Though your suggested changes do work, I have tuned them just a bit.   Note: I chose to use String.prototype.split to turn a string into an array because it has the widest & oldest browser support and can still be done in one line.  Plus the only real issue with using split is not a problem here since we would not be encountering any actual UTF-16 characters coming out of deflate nor going into inflate as they specifically are dealing with 8-bit integers (eg, an 8-bit integer would never produce a UTF-16 character that would then break using split).

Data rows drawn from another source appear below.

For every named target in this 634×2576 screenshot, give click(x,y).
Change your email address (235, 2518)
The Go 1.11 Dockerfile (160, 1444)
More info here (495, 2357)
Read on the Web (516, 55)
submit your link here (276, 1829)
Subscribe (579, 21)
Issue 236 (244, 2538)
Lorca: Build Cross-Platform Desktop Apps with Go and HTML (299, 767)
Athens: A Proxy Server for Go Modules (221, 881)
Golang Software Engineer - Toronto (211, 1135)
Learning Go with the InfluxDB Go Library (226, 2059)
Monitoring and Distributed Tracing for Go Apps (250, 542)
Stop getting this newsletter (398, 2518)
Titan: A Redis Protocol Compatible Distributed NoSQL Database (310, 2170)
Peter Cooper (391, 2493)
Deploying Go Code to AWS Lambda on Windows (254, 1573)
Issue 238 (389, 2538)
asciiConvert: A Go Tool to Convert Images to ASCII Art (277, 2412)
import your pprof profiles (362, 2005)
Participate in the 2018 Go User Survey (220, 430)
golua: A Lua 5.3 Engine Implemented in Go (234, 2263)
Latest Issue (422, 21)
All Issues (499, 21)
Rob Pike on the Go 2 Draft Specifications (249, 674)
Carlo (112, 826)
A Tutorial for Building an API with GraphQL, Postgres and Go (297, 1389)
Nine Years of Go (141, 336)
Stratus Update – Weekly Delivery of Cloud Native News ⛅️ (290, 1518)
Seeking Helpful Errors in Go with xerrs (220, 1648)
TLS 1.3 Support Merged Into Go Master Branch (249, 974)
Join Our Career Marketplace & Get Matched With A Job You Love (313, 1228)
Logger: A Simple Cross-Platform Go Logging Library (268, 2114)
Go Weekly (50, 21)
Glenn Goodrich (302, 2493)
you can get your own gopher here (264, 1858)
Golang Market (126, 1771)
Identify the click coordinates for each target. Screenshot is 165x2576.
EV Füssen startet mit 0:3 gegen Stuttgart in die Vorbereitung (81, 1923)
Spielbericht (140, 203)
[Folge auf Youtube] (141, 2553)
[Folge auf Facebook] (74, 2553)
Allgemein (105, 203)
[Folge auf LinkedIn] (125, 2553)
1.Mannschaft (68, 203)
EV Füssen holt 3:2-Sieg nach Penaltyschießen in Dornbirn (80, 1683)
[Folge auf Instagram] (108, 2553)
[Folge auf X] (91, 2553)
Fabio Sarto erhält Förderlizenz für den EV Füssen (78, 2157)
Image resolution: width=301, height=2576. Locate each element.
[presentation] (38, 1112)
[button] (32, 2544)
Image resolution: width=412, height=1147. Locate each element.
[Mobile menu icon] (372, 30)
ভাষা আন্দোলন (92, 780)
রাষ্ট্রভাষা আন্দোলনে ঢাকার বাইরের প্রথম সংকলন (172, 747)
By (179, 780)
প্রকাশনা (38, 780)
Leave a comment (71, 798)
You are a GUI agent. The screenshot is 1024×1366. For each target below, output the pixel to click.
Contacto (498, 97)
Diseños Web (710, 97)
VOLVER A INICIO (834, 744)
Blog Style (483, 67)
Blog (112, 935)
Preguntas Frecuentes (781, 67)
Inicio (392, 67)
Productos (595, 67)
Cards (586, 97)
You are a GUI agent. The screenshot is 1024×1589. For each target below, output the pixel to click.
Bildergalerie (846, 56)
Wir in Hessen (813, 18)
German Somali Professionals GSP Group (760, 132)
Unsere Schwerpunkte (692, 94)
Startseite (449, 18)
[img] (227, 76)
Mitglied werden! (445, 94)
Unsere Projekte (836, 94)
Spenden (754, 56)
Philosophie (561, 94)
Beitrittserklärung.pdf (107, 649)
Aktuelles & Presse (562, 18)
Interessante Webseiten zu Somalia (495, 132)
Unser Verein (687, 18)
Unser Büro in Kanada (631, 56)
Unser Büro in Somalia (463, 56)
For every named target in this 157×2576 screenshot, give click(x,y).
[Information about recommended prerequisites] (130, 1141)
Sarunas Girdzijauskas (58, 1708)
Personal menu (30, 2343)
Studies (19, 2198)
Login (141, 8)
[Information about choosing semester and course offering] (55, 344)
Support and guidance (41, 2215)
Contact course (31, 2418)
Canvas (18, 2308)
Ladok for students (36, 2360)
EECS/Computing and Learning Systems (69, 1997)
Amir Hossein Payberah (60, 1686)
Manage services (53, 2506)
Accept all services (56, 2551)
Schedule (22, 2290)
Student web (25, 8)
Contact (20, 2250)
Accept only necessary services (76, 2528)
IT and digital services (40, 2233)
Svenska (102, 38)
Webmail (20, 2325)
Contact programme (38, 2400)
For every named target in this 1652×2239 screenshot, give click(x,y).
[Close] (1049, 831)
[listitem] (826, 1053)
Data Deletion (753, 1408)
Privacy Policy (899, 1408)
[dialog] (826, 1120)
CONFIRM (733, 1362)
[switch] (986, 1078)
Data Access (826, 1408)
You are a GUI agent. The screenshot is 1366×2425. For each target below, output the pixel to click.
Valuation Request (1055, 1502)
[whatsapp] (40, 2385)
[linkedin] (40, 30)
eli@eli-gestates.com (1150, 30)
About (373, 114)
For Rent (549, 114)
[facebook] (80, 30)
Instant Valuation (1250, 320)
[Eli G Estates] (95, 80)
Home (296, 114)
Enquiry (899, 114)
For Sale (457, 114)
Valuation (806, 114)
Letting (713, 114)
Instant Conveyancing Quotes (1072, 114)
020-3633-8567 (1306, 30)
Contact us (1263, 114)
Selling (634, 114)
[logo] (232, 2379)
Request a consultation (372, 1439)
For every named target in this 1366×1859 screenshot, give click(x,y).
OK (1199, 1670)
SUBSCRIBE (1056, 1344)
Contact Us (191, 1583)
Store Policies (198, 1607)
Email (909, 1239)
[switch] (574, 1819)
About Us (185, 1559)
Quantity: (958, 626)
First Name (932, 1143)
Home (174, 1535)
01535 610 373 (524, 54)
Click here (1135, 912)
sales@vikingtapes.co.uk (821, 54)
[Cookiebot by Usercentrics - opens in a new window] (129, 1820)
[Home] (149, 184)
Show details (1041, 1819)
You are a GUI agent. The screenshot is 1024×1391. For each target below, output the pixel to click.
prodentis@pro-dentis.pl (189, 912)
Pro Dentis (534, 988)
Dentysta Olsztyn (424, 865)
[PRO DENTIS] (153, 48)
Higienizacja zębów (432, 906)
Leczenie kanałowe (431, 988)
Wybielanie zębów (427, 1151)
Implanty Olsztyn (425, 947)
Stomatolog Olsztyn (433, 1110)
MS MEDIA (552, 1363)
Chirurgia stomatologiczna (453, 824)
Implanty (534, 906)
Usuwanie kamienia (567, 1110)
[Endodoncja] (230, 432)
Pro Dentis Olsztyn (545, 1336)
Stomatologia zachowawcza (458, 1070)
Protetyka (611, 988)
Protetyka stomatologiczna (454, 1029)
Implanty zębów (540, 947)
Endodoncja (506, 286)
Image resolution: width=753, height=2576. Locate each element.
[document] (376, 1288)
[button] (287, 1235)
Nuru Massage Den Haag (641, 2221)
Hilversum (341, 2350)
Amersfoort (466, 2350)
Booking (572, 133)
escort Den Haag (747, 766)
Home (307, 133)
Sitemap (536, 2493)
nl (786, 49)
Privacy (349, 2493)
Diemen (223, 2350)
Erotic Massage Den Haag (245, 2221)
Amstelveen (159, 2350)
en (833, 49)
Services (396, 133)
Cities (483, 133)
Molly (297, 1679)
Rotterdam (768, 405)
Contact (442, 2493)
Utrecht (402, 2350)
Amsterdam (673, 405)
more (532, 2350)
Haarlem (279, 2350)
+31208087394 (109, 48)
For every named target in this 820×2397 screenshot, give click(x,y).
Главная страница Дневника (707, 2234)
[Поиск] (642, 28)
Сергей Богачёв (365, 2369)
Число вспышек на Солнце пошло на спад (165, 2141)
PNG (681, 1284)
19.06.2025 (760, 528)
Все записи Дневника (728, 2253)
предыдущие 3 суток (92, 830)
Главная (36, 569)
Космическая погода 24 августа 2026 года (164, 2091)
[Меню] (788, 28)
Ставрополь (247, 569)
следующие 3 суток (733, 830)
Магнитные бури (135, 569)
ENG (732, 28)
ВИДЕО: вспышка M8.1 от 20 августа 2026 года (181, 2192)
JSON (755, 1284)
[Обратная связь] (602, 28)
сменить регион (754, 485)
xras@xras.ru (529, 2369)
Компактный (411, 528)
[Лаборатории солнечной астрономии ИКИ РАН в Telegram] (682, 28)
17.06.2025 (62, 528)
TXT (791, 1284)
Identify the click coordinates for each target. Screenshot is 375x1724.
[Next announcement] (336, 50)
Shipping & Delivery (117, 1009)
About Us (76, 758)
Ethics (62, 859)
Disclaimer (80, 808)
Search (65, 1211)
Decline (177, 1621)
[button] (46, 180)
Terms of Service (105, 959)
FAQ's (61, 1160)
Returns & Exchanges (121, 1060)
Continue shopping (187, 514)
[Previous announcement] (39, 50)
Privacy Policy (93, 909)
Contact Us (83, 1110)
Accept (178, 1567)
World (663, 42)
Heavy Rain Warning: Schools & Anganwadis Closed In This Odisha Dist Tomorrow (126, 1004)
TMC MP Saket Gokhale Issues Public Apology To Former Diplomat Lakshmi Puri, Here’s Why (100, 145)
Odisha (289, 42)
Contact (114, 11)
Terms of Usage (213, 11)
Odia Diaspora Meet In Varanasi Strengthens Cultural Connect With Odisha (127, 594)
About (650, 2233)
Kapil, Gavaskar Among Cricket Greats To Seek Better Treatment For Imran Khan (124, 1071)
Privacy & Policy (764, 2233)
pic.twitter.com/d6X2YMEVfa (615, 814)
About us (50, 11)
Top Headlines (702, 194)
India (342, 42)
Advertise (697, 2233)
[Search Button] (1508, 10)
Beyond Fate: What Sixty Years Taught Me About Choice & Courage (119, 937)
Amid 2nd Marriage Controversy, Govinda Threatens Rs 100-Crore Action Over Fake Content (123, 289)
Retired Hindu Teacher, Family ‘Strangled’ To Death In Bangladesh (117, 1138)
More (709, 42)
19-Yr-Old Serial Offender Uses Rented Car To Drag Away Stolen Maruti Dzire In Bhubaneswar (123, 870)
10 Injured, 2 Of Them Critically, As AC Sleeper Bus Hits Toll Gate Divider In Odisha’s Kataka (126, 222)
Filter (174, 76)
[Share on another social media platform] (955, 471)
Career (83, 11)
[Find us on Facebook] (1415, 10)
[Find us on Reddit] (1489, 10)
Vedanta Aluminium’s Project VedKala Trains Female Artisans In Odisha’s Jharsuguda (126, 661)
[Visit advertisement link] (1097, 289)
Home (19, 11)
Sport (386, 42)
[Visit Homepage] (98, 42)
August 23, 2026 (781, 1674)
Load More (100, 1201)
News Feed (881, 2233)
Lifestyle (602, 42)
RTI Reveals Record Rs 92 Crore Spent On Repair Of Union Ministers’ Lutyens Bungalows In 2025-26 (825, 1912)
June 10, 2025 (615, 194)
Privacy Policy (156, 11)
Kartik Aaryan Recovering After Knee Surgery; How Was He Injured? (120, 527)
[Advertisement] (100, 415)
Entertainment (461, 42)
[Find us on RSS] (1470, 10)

So, here is my updated pako patch file that I am now using with pako > v2.0.0:

--- index_lms.html.orig 2020-09-16 11:15:29.634371759 -0700
+++ index_lms.html 2020-09-16 11:15:06.980645108 -0700
@@ -13,5 +13,6 @@
#app { height: 100%; width: 100%; }^M
</style>^M
<script src="lms/scormdriver.js" charset="utf-8"></script>^M
+ <script src="lms/pako.min.js"></script>^M
<script>window.THREE = { };</script>^M
</head>^M
--- lms/scormdriver.js.orig 2021-07-03 14:55:52.000000000 -0700
+++ lms/scormdriver.js 2022-05-02 13:08:13.100525415 -0800
@@ -32257,7 +32257,15 @@
return "";
}

- return objLMS.GetDataChunk();
+ try {
+ var strDataC=objLMS.GetDataChunk();
+ var strData=window.pako.inflate(atob(strDataC).split('').map(function(c){return c.charCodeAt(0)}), {to: 'string'});
+ WriteToDebug("GetDataChunk strData="+strData);
+ return strData;
+ } catch (err) {
+ SetErrorInfo(ERROR_INVALID_RESPONSE, "DataChunk Inflate error");
+ return "";
+ }
}

//public
@@ -32270,7 +32278,14 @@
return false;
}

- return objLMS.SetDataChunk(strData);
+ try {
+ WriteToDebug("SetDataChunk strData="+strData);
+ var strDataC=btoa(window.pako.deflate(strData).reduce(function(s,i){return s+String.fromCharCode(i)},''));
+ return objLMS.SetDataChunk(strDataC);
+ } catch (err) {
+ SetErrorInfo(ERROR_INVALID_RESPONSE, "DataChunk Deflate error");
+ return "";
+ }
}

//public

 

Nick Morrison

What's crazy to me is that this issue is STILL a thorn in everyone's side after all this time.
If a compression system/string via java "freeware" is available - why can't Articulate just amend their programming to contain this (or a similar fix) in their SCORM 1.2 export tool in the first place?

We all want/need it.

This isn't something that we should have to get into the guts of the SCORM Package to play with/adjust "hack" just to make our courses work the way we (our clients) want them to.

Afterall - it's not as though courses, tracking and logging demands are getting smaller.